Microinjected cells were visualized using a Nipkow wheel confocal microscope (Leitz with coaxial-confocal attachment [Technical Instruments, San Francisco, CA]) and cooled CCD camera detector (Photometrics Ltd., Tucson, AZ) as described previously (Seksek et al., 1995). Cells were viewed using a ×60 oil immersion objective (NA 1.4) with a z-resolution of ∼1 μm.
Characterization of FITC-labeled Dextrans and Ficolls
Photobleaching measurements were first carried out in aqueous solutions containing unconjugated fluorescein and the FITC-dextrans and FITC-Ficolls used for subsequent measurements in cells. The representative photobleaching curves in Fig. 2,A show nearly complete recovery of fluorescence back to the initial signal level (range for percentage recovery 98–101%), as expected for photobleaching in homogeneous aqueous solutions. The recovery time course was slowed with increasing fluorophore molecular size.
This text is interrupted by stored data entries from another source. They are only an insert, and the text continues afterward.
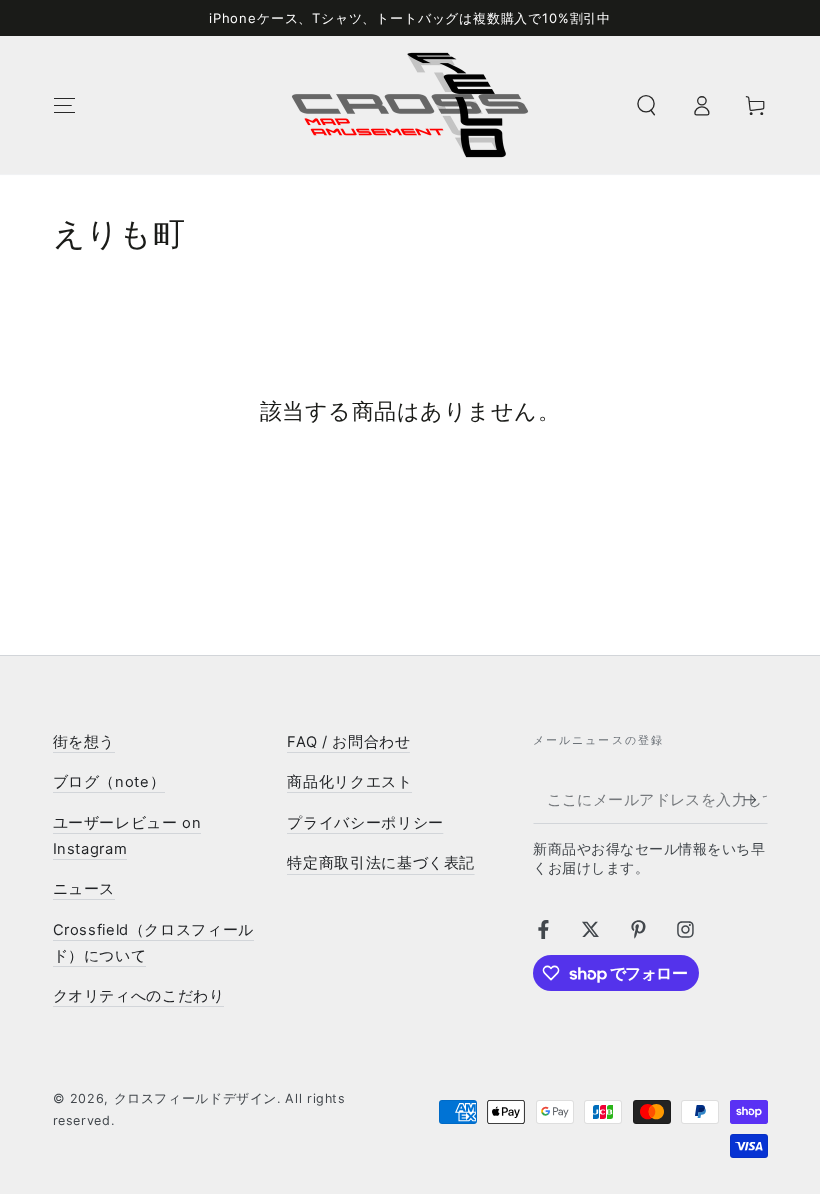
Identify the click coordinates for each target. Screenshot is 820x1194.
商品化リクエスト (349, 782)
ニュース (84, 889)
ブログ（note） (109, 782)
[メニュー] (64, 105)
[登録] (755, 800)
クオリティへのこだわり (139, 996)
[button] (646, 105)
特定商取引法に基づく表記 (381, 863)
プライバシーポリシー (365, 823)
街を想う (84, 742)
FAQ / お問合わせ (348, 742)
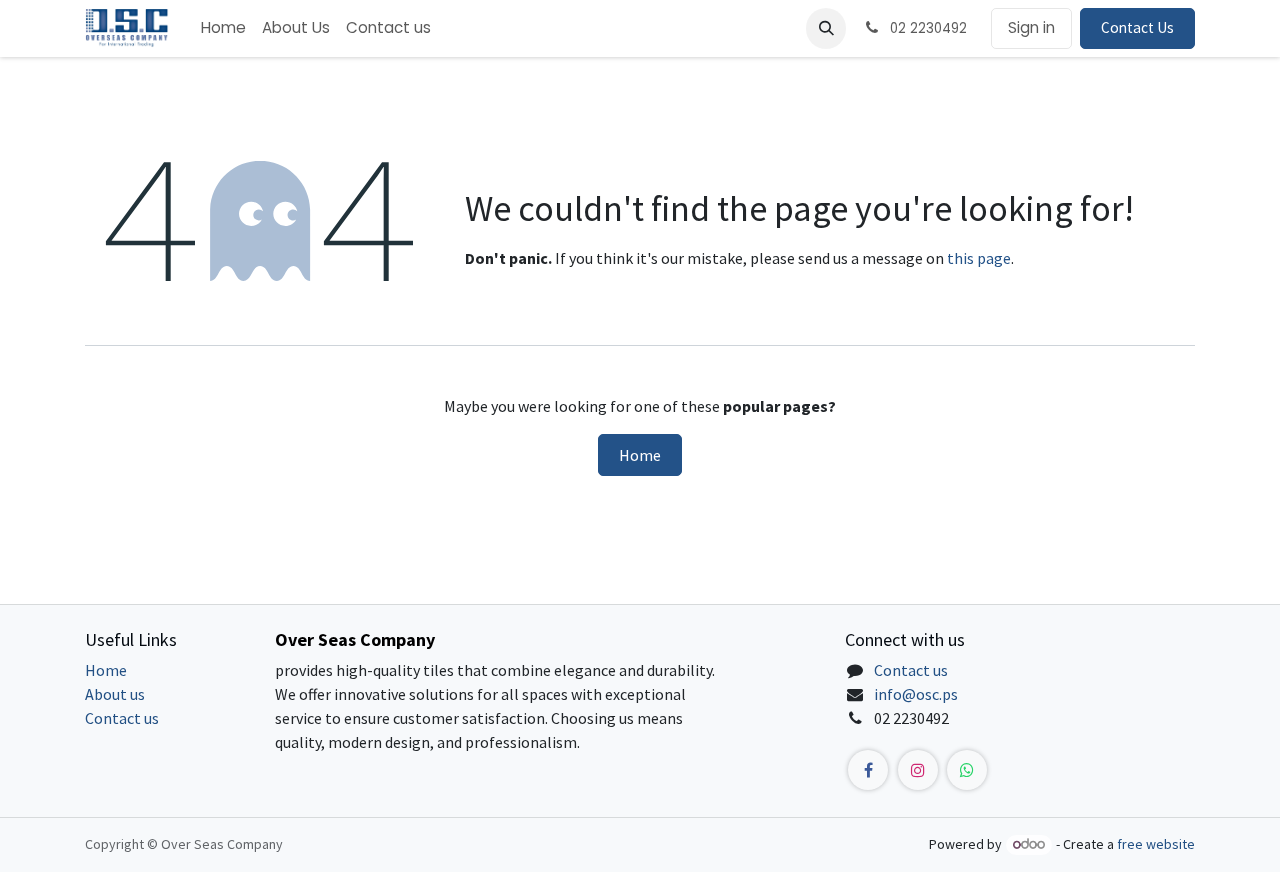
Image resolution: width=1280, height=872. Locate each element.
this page (979, 258)
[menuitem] (223, 28)
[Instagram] (918, 770)
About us (115, 694)
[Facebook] (868, 770)
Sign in (1031, 27)
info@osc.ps (916, 694)
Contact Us (1137, 27)
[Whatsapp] (967, 770)
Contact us (122, 718)
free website (1156, 844)
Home (640, 455)
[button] (826, 28)
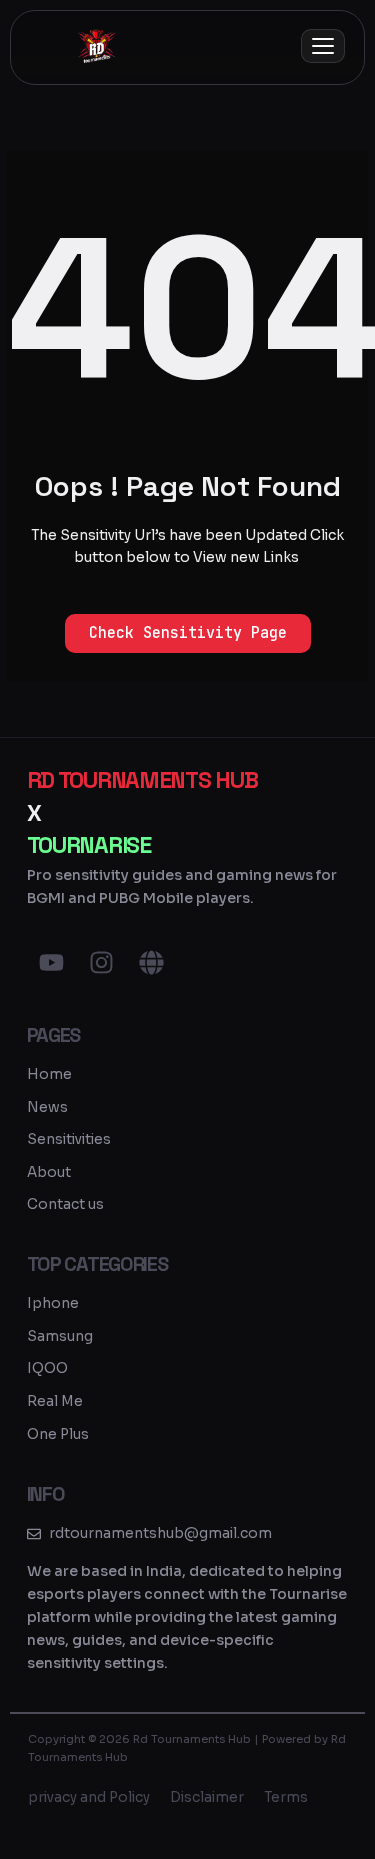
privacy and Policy (89, 1797)
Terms (286, 1797)
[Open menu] (323, 46)
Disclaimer (207, 1797)
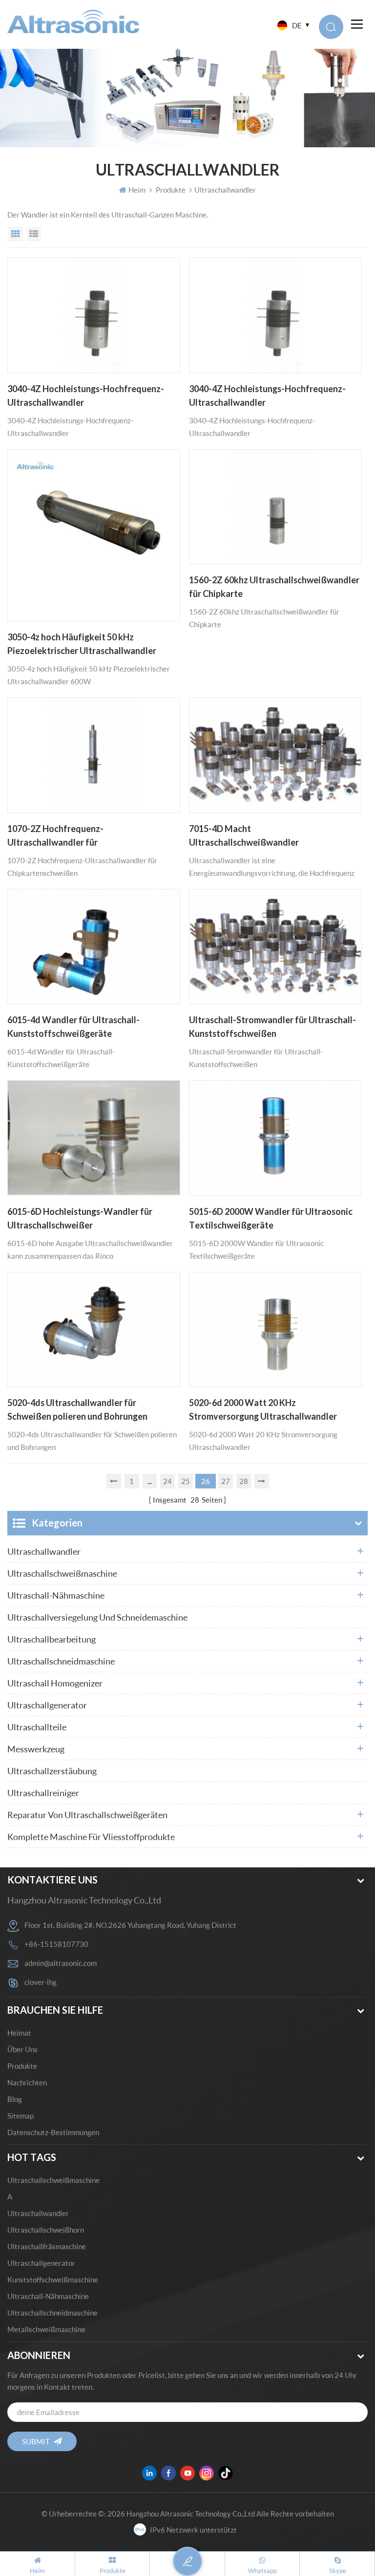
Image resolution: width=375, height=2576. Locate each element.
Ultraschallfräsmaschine (46, 2246)
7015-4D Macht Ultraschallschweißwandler (244, 835)
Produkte (171, 189)
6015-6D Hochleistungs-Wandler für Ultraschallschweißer (79, 1218)
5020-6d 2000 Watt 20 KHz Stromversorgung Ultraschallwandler (263, 1409)
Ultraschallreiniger (43, 1792)
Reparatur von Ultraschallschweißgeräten (87, 1814)
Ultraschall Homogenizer (55, 1683)
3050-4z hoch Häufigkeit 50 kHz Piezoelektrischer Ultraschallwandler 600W (81, 644)
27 (225, 1481)
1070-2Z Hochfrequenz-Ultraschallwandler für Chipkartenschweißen (55, 836)
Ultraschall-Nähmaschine (55, 1595)
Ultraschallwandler (44, 1551)
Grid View (15, 234)
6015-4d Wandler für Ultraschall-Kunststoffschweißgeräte (73, 1026)
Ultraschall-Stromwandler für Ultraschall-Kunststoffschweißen (272, 1026)
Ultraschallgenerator (47, 1705)
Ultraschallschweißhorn (45, 2229)
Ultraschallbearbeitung (51, 1639)
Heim (137, 189)
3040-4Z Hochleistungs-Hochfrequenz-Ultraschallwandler (85, 395)
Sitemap (20, 2115)
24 (167, 1481)
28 (243, 1481)
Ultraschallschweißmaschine (62, 1573)
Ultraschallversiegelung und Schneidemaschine (97, 1617)
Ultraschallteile (36, 1727)
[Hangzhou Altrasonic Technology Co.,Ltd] (73, 21)
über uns (22, 2049)
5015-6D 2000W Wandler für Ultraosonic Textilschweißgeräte (271, 1218)
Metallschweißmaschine (46, 2329)
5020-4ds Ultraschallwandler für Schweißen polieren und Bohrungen (77, 1409)
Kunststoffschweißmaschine (52, 2279)
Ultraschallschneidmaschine (61, 1661)
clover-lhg (40, 1982)
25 (185, 1481)
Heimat (19, 2032)
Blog (14, 2099)
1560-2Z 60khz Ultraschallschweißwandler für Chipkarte (274, 586)
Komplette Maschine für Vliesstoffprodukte (91, 1836)
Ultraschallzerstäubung (52, 1770)
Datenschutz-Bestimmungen (53, 2132)
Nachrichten (27, 2082)
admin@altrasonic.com (60, 1963)
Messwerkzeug (35, 1749)
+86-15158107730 (56, 1944)
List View (33, 234)
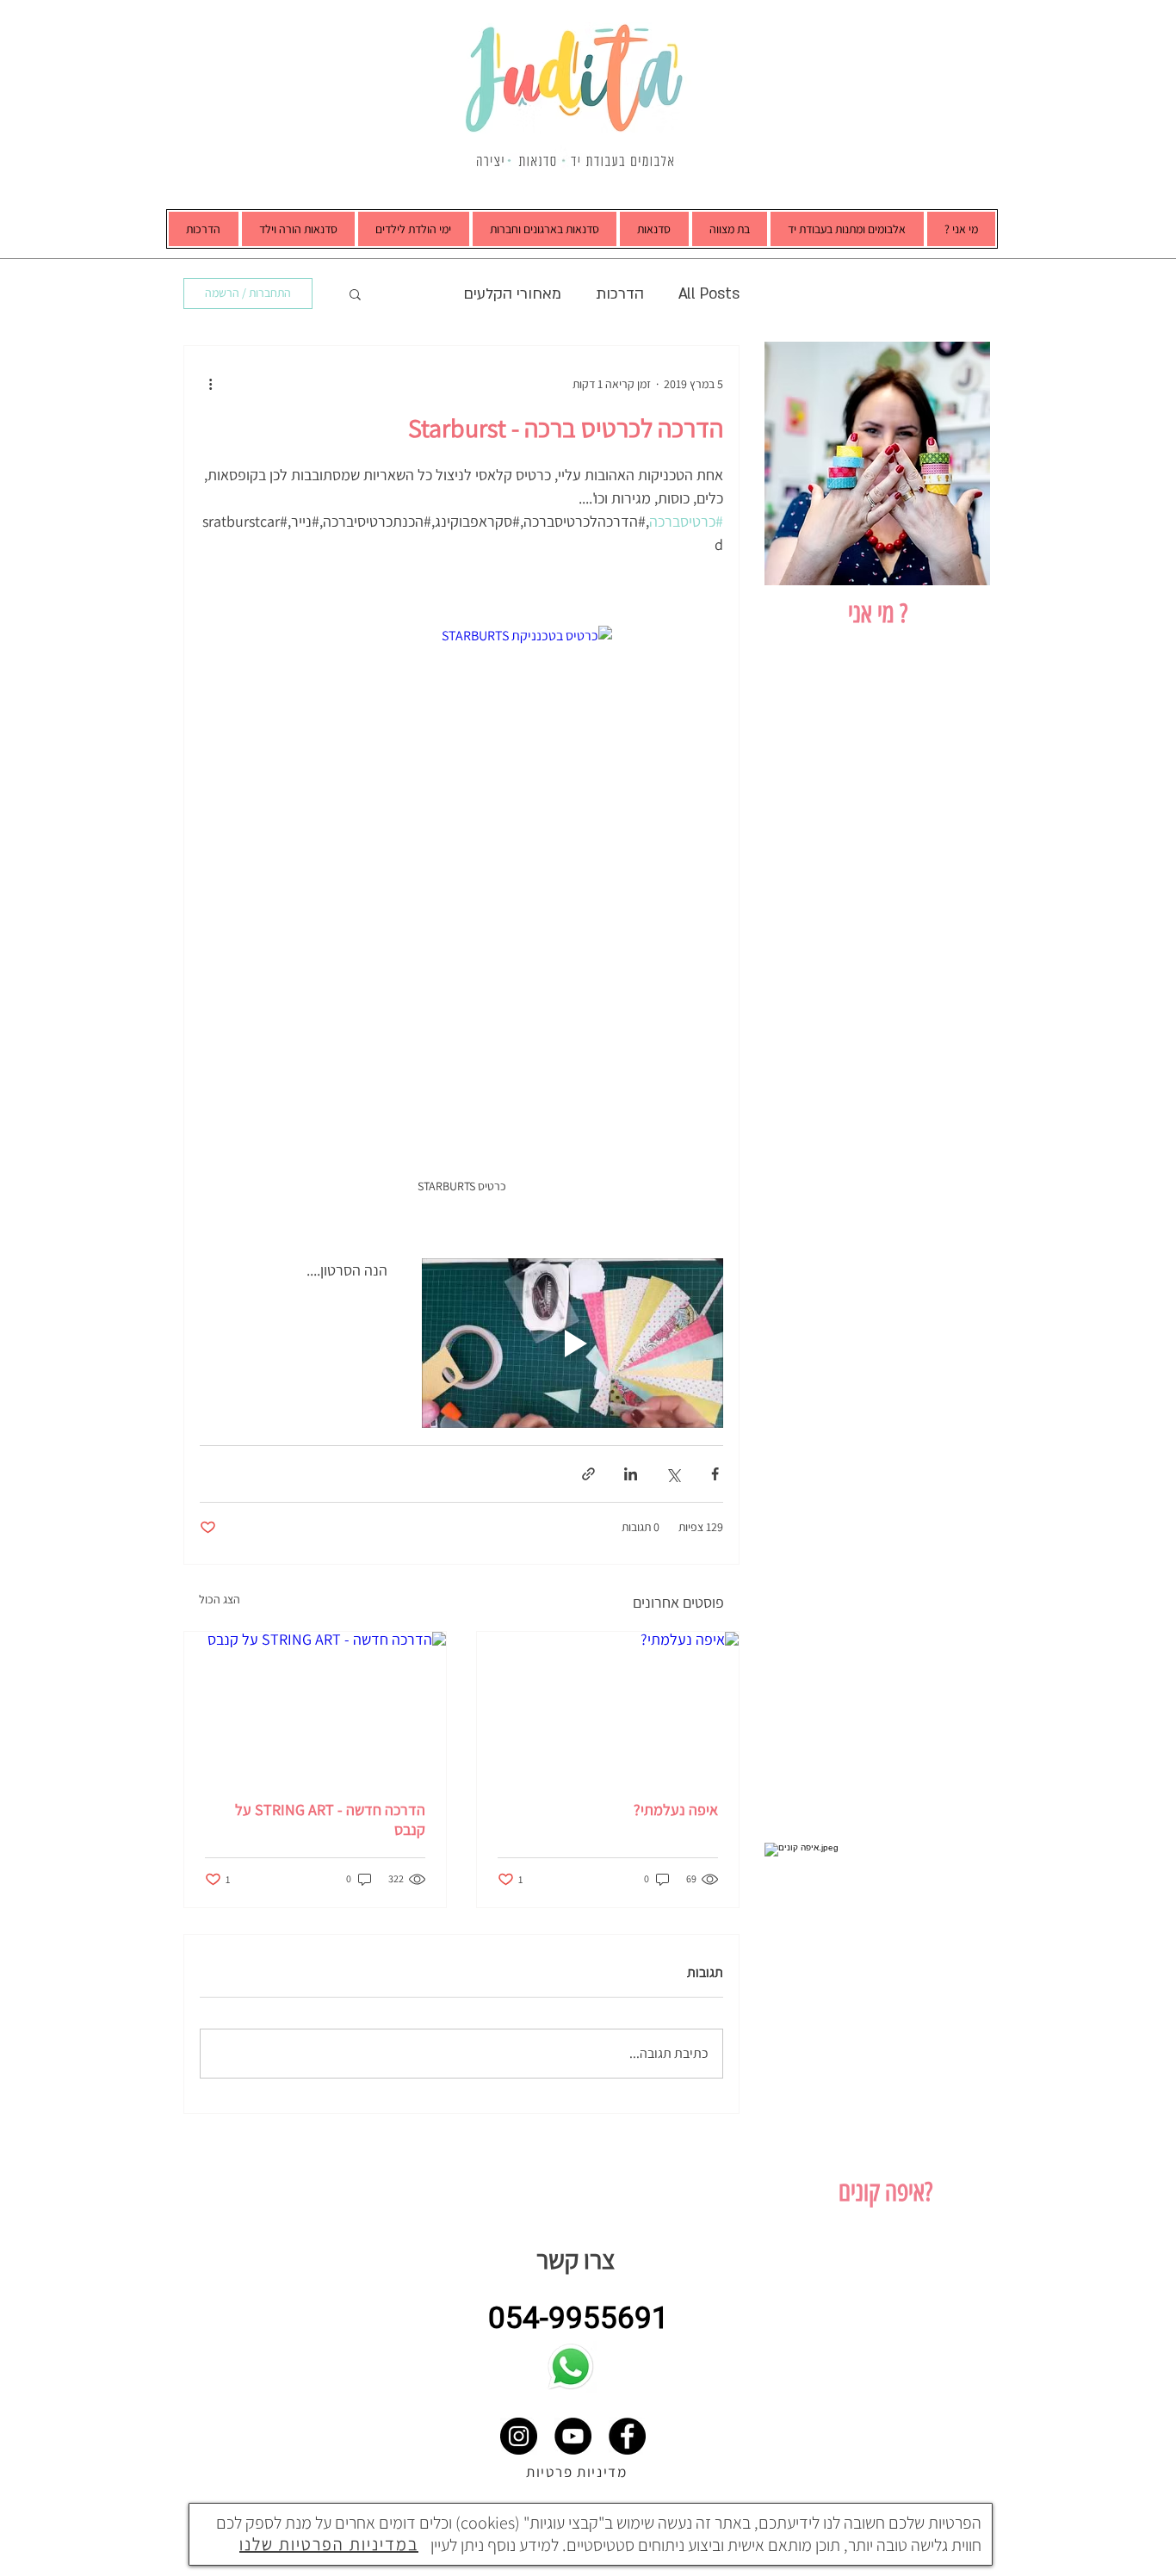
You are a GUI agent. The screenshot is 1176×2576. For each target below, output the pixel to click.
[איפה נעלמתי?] (608, 1705)
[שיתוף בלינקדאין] (630, 1474)
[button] (847, 229)
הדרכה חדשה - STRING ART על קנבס (330, 1819)
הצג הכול (219, 1599)
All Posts (709, 294)
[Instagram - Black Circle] (518, 2436)
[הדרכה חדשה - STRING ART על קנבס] (315, 1705)
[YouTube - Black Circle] (572, 2436)
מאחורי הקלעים (512, 294)
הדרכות (620, 294)
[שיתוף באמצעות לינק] (588, 1474)
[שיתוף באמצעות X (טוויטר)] (673, 1474)
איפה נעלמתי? (676, 1809)
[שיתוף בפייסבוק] (715, 1474)
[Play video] (572, 1343)
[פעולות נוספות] (210, 384)
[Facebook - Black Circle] (627, 2436)
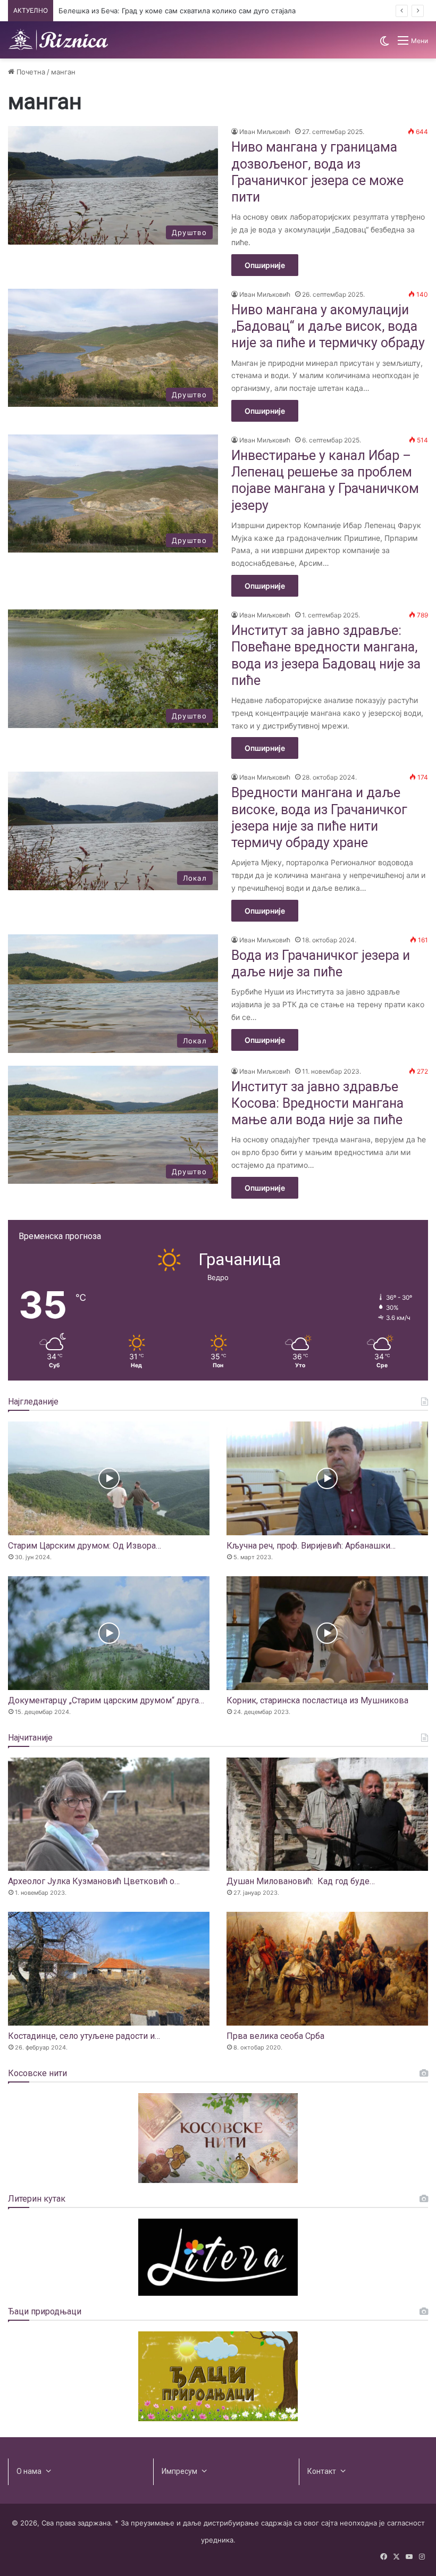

As described previously (Kao et al., 1993), the recovery t1/2 was taken as a quantitative measure of fluorophore translational diffusion. The use of a single parameter t1/2 to describe the recovery curve formally requires that the curve shape be the same for each compound. Fig. 2 B shows that, after scaling each curve in the time direction (to account for different diffusion rates), recovery curve shapes were essentially the same as that for fluorescein. These results also indicate that the size-fractionated FITC-dextrans and FITC-Ficolls are fairly homogeneous in size. Experiments done with singly size-fractionated FITC-dextrans and FITC-Ficolls also showed essentially identical curve shapes and t1/2 values; however, curve shapes were different for large unfractionated FITC-dextrans (not shown) because of contamination by smaller dextrans.
Fig. 2 C shows the t1/2 values for each of the FITC-labeled dextrans and Ficolls. Diffusion coefficients and gyration radii (righthand axis) were computed from t1/2 values for each of the compounds as was done by Luby-Phelps et al. (1986) (see figure legend). The gyration radius (RG) provides a measure of effective solute size, recognizing that complexities of nonspherical solute shape are lost with a single parameter description. For this reason studies were done with the two available types of noninteracting molecules: dextrans, which have some asymmetry, and the more spherical Ficolls. Subsequent plots will use RG to denote macromolecule size, with different symbols denoting data obtained with FITC-dextrans and FITC-Ficolls.
Macromolecule Diffusion in Cytoplasm
The procedures used to measure fluorophore diffusion in aqueous solutions were applied to study FITC-dextran and FITC-Ficoll diffusion in MDCK cells. Cells were microinjected with FITC-dextran solutions and incubated for 4–6 h at 37°C before photobleaching measurements. As seen by confocal microscopy in Fig. 3,A, only the cytoplasm or nucleus was stained in cells microinjected with FITC-dextrans of >70 kD. For smaller FITC-dextrans that pass through nuclear pores, both the cytoplasm and nucleus were labeled (Fig. 3,B). The confocal micrographs showed mild heterogeneity in FITC-dextran labeling throughout the cytoplasm and nucleus at the ∼0.5-μm x,y-resolution obtainable by light microscopy. Some dye-excluding compartments were observed for the larger FITC-dextrans as found previously in fibroblasts (Luby-Phelps et al., 1986; Provance et al., 1993), but no vesicular staining was seen. The inset in Fig. 3 A shows a wide-field epifluorescence micrograph of a cell at lower magnification as visualized in the photobleaching measurements. The laser probe beam (bright dot indicated by arrow) was directed to a spot in the cytoplasm. For these photobleaching studies, the bleached volume was generally <2% of the cytoplasmic or nuclear volume, and little fluorophore diffusion occurred during the brief bleach pulse.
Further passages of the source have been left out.